Document section Start Marker

Where the claim is for an admission with an ADHD-related primary diagnosis, the medical-necessity rationale should be clearly stated. Insurers sometimes question the necessity of psychiatric admission; clear clinical rationale up-front reduces the chance of dispute.
Step 4: What to do if a claim is denied
If your claim is denied:
- Read the denial letter carefully. It will (or should) specify the policy clause being relied on.
- Check the reason against the policy document. Is the denial based on a clause that has been overridden by IRDAI guidance? A blanket “mental illness” exclusion in a current policy is vulnerable.
- File a grievance with the insurer’s internal grievance redressal cell. This is required before you can escalate.
- If internal redressal is unsatisfactory, escalate to the IRDAI Bima Bharosa portal (the IRDAI’s grievance redressal mechanism).
- The Insurance Ombudsman scheme is also available for certain dispute categories, including non-payment of claims.
- For significant disputes, a lawyer can advise on the merits of consumer-forum action under the Consumer Protection Act, 2019, or a writ petition where systemic issues are involved.
Step 5: Understand the Mental Healthcare Act argument
Section 21(4) of the Mental Healthcare Act, 2017 establishes that insurers shall provide coverage for mental illness on the same basis as physical illness. The IRDAI has reinforced this in circulars. Together, these mean:
- A blanket exclusion for “mental illness” is not consistent with the parity requirement.
- A sub-limit specifically for mental-health claims, if it does not exist for comparable physical-health claims, is vulnerable.
- Refusal to cover an admission specifically because the condition is psychiatric, where the same admission would be covered for a physical condition, is challengeable.
This does not mean every denied mental-health claim is unlawful. Many denials are on legitimate policy grounds (no OPD cover, pre-existing-disease waiting period, scope of cover). The parity argument is specifically for denials that treat mental health as a distinct, less-covered category.
What is changing
Three tracks of evolution worth watching:
- IRDAI continues to issue circulars on standardisation and exclusions, which affect how policies are written.

Document section End Marker
Dataset Start Marker

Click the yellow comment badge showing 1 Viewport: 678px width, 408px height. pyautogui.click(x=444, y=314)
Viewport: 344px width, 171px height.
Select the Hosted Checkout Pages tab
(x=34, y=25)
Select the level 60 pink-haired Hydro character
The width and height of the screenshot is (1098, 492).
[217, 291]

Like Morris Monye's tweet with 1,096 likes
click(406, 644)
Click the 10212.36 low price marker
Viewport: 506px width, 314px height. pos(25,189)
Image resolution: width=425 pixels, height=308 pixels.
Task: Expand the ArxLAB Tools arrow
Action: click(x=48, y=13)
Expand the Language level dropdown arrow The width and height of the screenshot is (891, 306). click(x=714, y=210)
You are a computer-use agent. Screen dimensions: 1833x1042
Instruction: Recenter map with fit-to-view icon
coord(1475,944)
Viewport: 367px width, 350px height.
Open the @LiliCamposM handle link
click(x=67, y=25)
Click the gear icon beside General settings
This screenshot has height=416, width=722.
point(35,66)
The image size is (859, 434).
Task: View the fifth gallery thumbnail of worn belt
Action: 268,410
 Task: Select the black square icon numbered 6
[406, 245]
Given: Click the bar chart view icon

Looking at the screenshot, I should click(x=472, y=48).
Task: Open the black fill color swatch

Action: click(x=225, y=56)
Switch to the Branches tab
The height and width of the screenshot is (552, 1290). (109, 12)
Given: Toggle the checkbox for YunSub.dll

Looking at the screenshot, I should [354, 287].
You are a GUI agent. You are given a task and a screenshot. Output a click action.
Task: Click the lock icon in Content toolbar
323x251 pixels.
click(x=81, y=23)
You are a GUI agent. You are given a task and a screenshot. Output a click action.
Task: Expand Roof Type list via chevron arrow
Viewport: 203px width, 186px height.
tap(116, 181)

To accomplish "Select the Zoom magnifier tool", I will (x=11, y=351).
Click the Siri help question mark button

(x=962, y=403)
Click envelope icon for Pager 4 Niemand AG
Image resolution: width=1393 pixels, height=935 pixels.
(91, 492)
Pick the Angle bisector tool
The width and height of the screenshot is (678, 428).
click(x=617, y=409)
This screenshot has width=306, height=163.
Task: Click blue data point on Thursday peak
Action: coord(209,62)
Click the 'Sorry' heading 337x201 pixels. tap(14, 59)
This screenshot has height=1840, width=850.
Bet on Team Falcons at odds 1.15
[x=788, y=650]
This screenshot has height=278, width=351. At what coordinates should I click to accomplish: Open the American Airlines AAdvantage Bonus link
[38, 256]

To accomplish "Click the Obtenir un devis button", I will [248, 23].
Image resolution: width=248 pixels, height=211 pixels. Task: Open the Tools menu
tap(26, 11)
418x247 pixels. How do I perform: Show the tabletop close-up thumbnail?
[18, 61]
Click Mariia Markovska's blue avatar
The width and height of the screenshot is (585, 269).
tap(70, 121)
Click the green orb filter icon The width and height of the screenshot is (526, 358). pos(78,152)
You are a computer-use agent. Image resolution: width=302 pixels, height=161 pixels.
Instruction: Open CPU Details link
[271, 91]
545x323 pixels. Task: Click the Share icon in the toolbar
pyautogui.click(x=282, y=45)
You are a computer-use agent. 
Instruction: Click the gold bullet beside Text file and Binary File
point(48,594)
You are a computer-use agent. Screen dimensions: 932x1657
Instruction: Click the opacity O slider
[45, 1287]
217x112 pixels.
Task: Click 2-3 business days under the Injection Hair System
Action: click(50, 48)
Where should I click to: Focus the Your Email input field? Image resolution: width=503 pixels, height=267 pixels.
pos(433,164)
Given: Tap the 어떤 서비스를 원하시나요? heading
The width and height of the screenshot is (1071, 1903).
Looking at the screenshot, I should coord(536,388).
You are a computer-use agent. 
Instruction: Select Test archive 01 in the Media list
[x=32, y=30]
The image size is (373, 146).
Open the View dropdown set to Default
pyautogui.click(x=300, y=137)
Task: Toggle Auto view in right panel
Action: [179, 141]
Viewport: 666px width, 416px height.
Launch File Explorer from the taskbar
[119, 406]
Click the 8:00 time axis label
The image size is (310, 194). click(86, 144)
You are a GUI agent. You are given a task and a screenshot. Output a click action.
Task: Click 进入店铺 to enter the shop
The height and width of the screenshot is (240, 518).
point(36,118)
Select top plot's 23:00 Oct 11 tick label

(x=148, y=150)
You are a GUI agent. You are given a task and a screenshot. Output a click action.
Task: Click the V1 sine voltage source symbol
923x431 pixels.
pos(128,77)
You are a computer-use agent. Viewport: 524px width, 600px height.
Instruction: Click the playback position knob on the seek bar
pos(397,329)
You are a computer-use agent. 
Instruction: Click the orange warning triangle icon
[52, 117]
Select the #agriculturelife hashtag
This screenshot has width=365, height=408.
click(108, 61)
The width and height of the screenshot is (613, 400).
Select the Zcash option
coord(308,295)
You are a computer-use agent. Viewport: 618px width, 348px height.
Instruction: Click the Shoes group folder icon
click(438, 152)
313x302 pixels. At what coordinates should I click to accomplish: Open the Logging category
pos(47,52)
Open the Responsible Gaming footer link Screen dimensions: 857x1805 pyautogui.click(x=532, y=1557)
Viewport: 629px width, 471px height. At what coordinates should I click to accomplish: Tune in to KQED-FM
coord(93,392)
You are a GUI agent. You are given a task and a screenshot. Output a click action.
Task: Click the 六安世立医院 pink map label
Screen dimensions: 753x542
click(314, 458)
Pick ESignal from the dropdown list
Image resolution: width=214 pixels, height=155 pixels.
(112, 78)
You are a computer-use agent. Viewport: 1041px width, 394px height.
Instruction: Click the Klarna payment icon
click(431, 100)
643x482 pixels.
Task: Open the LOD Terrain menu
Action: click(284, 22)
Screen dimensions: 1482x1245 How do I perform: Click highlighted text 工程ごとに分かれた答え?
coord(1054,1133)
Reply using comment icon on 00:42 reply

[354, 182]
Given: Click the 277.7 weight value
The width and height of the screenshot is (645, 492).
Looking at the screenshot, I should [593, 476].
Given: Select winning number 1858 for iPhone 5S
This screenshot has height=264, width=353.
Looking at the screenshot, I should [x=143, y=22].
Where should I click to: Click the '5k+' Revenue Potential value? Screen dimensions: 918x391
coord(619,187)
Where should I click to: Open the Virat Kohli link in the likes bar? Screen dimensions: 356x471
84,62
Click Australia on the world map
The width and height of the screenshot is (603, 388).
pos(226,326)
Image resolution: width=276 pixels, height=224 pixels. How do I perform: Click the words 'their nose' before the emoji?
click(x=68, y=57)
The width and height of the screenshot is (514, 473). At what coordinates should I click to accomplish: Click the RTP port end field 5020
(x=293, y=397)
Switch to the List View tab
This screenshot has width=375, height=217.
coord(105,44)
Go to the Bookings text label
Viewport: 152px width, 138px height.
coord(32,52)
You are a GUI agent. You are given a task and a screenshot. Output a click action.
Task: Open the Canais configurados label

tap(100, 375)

Dataset End Marker

* [Work instruction]
Can you pick up the guide on mental-health insurance claims and continue it from its last sentence? The data above has nothing to do with the guide on mental-health insurance claims.

* [Result of the exercise]
- The Insurance Ombudsman and consumer forums are deciding more mental-health insurance disputes. Several decisions have applied the parity principle to specific facts.
- The Digital Personal Data Protection Act, 2023 will affect how insurers can request, store, and use medical documentation including psychiatric notes.
The trajectory is positive. The pace, like elsewhere in this regulatory landscape, is slow.
A note on disclosure
For new policies, disclosing pre-existing ADHD on the proposal form is important. Non-disclosure or misrepresentation can be grounds for claim denial later, even where the claim itself is unrelated to ADHD. Sound policy practice is full disclosure on the proposal form, with the pre-existing-disease waiting period running its course.
Frequently asked questions
Will my claim be denied just because the diagnosis is ADHD?
Under current Indian regulation, a denial purely because the diagnosis is psychiatric is inconsistent with parity. A denial on other grounds (no OPD cover, waiting period, scope) may be legitimate.
Should I hide the ADHD diagnosis from my insurer to avoid problems?
No. Non-disclosure on the proposal form can void the policy. Disclosure with a clean understanding of waiting periods is the better path.
What documentation should I keep ongoing?
Clinical notes, prescriptions, bills, and test reports. Organise them by date. A simple folder structure (whether physical or digital) saves a lot of time when a claim arises.
Is my employer-sponsored group policy treated the same way?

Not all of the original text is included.